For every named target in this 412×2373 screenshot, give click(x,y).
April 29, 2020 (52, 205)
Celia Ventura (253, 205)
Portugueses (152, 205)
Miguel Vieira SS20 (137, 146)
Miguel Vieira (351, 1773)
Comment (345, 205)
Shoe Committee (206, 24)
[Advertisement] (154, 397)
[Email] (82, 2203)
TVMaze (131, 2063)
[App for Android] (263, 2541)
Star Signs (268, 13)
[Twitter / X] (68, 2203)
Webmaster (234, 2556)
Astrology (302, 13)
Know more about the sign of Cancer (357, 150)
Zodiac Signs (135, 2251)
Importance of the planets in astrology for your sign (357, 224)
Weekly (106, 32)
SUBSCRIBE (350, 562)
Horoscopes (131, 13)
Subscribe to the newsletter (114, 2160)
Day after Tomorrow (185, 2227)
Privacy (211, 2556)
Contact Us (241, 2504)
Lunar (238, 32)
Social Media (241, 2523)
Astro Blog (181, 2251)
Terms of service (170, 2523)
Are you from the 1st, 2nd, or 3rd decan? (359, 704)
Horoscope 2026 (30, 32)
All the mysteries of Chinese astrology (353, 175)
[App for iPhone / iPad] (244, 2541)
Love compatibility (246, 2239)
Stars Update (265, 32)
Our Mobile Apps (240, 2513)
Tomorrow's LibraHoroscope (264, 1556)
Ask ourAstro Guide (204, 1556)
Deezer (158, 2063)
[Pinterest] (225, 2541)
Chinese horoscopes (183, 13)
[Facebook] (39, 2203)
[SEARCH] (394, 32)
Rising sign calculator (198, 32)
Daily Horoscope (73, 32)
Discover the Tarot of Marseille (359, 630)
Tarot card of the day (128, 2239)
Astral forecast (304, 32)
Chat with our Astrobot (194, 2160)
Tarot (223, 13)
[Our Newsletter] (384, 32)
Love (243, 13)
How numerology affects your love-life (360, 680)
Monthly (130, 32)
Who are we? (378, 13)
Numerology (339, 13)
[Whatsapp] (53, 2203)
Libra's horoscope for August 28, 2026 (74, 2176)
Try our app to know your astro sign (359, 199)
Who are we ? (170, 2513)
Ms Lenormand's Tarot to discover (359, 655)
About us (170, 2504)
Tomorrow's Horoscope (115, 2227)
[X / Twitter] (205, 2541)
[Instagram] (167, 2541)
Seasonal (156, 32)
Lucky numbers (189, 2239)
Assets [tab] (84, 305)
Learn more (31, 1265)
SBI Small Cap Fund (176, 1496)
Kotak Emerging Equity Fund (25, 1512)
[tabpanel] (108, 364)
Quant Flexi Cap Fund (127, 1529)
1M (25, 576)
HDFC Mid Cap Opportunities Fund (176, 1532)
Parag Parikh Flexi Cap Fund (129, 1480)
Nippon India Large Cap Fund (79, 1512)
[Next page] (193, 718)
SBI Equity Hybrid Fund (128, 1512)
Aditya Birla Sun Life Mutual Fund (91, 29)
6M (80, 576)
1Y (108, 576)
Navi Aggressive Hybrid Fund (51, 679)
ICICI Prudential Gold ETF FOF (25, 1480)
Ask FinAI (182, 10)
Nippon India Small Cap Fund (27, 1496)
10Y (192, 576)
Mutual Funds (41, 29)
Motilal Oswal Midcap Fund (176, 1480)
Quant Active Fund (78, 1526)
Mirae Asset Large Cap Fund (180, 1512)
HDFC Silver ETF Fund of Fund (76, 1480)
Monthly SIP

* **EXERCISE PROMPT**:
Everything from the line with "[App for Android] (263, 2541)" through the line with "Who are we? (378, 13)" in the listing above must be retyped exactly, with nothing added.

* **FINISHED TASK**:
[App for Android] (263, 2541)
Star Signs (268, 13)
[Twitter / X] (68, 2203)
Webmaster (234, 2556)
Astrology (302, 13)
Know more about the sign of Cancer (357, 150)
Zodiac Signs (135, 2251)
Importance of the planets in astrology for your sign (357, 224)
Weekly (106, 32)
SUBSCRIBE (350, 562)
Horoscopes (131, 13)
Subscribe to the newsletter (114, 2160)
Day after Tomorrow (185, 2227)
Privacy (211, 2556)
Contact Us (241, 2504)
Lunar (238, 32)
Social Media (241, 2523)
Astro Blog (181, 2251)
Terms of service (170, 2523)
Are you from the 1st, 2nd, or 3rd decan? (359, 704)
Horoscope 2026 (30, 32)
All the mysteries of Chinese astrology (353, 175)
[App for iPhone / iPad] (244, 2541)
Love compatibility (246, 2239)
Stars Update (265, 32)
Our Mobile Apps (240, 2513)
Tomorrow's LibraHoroscope (264, 1556)
Ask ourAstro Guide (204, 1556)
Deezer (158, 2063)
[Pinterest] (225, 2541)
Chinese horoscopes (183, 13)
[Facebook] (39, 2203)
[SEARCH] (394, 32)
Rising sign calculator (198, 32)
Daily Horoscope (73, 32)
Discover the Tarot of Marseille (359, 630)
Tarot card of the day (128, 2239)
Astral forecast (304, 32)
Chat with our Astrobot (194, 2160)
Tarot (223, 13)
[Our Newsletter] (384, 32)
Love (243, 13)
How numerology affects your love-life (360, 680)
Monthly (130, 32)
Who are we? (378, 13)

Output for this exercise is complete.